Un "esclave" (je mets entre guillemets parce qu'un esclave dans la Thora, il a presque inventé le Club Med avant l'heure...) doit être libéré de son maître au bout de la 6ème année. Mais s'il ne veut pas être libéré, alors son maître lui perce l'oreille près de la porte et hop ! il devient esclave à jamais.De là à dire que les adeptes du piercing sont esclaves de la mode pour toujours, il n'y a qu'un pas que je ne franchirai pas (aujourd'hui).

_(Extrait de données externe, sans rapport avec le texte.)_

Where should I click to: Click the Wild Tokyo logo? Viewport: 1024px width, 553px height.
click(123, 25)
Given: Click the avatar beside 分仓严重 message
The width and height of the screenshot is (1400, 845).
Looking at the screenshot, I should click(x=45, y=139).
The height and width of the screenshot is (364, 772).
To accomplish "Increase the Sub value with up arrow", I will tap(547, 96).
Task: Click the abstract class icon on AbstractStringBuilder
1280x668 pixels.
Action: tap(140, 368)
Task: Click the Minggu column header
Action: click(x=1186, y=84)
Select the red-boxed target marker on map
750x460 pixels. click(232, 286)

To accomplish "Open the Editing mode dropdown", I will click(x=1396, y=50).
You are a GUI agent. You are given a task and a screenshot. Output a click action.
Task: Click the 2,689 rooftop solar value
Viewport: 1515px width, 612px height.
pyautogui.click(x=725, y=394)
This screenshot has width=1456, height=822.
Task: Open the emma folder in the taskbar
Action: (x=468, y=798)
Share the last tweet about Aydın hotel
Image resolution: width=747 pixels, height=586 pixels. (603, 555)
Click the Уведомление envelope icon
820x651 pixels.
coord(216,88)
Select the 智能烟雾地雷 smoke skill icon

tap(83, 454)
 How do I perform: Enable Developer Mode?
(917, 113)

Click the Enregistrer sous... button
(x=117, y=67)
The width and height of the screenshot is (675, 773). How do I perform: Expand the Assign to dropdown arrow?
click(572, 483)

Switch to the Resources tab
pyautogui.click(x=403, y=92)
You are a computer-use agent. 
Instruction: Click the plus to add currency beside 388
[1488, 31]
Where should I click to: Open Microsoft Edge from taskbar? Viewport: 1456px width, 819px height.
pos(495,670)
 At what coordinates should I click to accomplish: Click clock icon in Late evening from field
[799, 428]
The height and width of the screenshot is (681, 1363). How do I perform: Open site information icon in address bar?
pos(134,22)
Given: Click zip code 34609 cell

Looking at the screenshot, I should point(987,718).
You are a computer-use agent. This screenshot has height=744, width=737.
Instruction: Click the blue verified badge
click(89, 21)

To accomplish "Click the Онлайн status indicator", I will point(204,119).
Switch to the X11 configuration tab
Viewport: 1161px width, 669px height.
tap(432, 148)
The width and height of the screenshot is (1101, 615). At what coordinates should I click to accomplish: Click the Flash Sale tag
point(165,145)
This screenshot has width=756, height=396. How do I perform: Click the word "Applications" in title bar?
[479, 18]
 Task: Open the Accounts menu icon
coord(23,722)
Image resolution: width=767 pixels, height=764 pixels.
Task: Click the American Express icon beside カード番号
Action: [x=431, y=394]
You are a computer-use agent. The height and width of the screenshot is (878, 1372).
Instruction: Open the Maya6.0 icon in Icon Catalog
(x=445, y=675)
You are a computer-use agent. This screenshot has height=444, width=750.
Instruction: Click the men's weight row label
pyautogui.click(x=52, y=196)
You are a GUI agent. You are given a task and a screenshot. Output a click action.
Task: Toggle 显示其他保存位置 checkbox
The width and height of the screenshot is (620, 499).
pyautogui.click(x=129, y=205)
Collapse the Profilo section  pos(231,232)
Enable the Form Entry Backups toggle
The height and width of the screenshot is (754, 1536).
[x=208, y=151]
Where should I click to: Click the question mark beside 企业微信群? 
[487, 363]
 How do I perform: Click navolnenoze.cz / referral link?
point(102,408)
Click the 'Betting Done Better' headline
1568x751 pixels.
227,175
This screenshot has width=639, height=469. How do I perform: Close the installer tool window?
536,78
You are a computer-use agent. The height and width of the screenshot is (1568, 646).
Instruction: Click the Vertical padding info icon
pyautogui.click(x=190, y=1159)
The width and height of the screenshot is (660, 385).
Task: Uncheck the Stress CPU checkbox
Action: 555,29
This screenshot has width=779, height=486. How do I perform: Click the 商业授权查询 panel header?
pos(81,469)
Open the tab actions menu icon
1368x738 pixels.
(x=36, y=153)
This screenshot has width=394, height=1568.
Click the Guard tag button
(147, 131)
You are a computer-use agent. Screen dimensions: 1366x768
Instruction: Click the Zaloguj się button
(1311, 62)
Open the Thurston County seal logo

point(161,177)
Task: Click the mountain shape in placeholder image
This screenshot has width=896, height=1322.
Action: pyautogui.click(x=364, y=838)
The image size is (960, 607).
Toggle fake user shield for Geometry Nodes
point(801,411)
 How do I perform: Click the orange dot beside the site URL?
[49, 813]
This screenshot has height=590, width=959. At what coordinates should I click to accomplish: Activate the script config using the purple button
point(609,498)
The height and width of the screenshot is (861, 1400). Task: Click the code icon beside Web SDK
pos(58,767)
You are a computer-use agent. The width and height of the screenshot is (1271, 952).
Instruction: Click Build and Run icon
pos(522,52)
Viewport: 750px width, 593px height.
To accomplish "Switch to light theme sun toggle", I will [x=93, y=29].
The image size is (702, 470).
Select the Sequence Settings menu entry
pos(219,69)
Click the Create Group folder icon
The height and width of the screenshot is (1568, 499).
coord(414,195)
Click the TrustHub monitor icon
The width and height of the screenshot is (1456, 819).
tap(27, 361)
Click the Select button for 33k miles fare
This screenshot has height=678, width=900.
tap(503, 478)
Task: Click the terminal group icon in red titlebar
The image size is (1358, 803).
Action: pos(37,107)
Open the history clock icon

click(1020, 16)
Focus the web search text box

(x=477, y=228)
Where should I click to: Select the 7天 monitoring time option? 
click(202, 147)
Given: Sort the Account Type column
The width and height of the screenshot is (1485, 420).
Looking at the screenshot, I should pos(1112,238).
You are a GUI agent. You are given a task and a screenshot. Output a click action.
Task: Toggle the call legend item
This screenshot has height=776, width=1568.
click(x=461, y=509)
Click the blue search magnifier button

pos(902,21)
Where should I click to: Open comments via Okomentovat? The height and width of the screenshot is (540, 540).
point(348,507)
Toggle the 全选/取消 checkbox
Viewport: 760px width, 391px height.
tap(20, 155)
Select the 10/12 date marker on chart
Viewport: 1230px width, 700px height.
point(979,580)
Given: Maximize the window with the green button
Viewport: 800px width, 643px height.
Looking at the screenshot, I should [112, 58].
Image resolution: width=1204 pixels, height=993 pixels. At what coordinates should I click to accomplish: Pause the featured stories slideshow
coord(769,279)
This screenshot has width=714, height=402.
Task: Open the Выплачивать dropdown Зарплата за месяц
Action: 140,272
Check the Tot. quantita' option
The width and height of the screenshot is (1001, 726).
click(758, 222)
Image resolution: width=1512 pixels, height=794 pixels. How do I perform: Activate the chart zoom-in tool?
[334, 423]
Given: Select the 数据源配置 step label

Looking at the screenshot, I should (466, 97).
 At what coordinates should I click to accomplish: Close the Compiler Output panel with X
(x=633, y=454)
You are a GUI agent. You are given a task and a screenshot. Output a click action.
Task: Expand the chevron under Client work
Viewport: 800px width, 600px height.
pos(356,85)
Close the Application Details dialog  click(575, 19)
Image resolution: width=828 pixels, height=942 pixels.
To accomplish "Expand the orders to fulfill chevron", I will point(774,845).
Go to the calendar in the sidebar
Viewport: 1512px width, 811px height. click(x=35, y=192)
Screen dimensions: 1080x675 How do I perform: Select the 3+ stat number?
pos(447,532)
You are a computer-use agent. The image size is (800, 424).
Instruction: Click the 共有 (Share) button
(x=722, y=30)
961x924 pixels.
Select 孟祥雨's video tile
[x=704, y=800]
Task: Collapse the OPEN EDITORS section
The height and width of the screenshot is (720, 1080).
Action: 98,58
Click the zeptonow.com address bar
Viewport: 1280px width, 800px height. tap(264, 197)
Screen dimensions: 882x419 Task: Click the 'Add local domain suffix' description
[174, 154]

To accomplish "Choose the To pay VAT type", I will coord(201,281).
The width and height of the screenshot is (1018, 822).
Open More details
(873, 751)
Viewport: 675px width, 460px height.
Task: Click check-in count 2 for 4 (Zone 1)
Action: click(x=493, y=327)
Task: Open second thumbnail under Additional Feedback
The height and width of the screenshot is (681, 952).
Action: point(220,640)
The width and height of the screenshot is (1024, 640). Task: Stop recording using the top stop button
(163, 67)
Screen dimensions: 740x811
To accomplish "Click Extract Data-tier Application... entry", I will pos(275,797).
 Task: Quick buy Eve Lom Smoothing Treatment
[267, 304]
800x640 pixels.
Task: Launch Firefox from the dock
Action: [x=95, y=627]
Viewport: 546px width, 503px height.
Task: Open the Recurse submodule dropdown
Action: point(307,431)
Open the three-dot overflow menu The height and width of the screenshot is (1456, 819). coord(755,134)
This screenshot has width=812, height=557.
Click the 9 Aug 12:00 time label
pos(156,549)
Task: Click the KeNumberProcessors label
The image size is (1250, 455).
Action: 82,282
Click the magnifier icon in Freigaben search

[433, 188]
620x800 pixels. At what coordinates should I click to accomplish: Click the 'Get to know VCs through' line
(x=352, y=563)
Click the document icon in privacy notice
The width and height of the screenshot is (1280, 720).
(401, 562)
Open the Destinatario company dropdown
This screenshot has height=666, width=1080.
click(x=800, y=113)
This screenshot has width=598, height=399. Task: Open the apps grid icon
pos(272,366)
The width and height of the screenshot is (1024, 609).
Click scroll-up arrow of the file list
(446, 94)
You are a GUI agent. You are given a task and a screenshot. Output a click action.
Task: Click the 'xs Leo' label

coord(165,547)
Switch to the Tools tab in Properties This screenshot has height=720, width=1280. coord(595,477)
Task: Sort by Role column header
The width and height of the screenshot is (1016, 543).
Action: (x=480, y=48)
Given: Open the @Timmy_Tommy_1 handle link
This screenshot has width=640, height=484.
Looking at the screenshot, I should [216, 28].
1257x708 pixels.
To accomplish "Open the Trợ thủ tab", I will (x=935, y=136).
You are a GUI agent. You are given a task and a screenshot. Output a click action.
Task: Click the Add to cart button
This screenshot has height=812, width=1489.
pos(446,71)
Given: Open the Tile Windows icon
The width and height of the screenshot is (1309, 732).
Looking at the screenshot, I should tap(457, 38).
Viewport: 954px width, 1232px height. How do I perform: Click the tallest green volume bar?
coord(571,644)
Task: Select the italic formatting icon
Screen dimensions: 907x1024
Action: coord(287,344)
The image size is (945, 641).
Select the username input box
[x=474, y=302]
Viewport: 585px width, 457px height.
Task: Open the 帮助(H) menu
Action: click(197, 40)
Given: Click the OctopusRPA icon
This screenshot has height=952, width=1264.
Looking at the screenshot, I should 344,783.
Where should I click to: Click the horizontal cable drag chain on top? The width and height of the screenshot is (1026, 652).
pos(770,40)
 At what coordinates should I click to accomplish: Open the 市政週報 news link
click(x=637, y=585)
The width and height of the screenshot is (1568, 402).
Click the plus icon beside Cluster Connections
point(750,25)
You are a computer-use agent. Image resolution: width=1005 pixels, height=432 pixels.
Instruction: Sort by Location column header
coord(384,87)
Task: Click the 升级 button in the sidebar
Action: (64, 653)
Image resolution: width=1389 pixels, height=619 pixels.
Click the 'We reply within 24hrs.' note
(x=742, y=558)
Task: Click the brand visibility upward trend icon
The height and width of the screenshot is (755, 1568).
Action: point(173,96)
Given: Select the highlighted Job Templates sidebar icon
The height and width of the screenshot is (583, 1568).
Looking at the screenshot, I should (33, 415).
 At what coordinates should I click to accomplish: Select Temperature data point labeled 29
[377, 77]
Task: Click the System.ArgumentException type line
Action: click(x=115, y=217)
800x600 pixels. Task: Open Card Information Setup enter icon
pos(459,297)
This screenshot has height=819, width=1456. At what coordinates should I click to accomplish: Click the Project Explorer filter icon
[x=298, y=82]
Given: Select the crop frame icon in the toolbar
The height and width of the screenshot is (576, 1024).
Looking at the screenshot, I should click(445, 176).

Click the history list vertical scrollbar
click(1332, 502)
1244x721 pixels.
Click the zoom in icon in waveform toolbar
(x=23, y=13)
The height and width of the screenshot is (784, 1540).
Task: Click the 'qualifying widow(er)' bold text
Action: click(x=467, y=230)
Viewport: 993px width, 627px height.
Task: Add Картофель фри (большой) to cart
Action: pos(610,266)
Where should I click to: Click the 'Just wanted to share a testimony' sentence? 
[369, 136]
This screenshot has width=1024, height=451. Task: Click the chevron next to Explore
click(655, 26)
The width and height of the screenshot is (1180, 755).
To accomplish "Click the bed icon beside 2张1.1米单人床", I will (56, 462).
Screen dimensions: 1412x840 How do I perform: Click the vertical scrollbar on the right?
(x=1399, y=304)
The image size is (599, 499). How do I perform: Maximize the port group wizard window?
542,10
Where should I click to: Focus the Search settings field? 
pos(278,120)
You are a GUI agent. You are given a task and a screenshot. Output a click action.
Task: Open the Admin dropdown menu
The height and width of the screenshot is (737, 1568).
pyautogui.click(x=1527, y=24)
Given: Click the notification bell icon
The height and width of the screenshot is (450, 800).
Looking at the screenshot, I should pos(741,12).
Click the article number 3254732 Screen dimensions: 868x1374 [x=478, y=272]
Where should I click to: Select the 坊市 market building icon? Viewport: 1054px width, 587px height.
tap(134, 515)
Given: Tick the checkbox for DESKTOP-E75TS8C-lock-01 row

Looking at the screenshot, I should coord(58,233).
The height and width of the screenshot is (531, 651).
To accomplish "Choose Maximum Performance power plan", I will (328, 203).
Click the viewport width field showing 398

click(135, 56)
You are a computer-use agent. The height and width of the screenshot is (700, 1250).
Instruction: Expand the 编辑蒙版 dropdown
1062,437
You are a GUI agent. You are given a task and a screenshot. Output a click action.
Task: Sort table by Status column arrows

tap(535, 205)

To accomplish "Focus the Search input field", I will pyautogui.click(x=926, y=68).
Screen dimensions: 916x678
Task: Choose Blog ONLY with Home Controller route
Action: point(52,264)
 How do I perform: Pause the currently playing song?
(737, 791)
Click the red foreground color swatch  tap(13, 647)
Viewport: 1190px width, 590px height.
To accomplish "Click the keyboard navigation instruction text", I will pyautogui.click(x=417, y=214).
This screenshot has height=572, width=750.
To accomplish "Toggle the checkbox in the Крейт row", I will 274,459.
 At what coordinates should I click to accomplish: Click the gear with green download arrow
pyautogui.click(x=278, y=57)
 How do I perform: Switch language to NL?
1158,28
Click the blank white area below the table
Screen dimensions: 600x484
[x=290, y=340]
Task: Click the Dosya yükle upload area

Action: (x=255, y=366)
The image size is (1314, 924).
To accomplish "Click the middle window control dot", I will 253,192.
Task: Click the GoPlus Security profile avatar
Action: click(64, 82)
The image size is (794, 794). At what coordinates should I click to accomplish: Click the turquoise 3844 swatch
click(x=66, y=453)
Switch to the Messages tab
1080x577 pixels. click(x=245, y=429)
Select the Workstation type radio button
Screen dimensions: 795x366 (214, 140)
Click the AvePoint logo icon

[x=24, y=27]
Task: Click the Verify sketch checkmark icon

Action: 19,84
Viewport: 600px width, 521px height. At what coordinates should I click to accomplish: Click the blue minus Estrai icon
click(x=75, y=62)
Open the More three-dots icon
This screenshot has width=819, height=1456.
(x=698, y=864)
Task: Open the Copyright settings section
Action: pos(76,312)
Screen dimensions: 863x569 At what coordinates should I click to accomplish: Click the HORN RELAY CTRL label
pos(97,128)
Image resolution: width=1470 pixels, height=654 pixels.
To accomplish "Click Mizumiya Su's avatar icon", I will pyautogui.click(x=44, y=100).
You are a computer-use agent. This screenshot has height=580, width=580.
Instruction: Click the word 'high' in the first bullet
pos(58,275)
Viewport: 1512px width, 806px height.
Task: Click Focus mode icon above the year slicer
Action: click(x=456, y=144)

Toujours est-il que ce rite de l'oreille est étrange. Le Talmud (Kidouchin 22b) nous donne une première explication: "L'oreille qui a entendu de D-ieu "vous serez mes esclaves" et qui choisit finalement d'être l'esclave de quelqu'un d'autre alors qu'il pourrait être libéré, mérite une punition".
On comprend le Talmud: être libre, c'est prendre ses responsabilités. C'est ce que D-ieu veut. Etre esclave c'est s'en remettre à une volonté extérieure et ne pas assumer complètement ses actes. Il y a un manquement qui mérite sanction. OK.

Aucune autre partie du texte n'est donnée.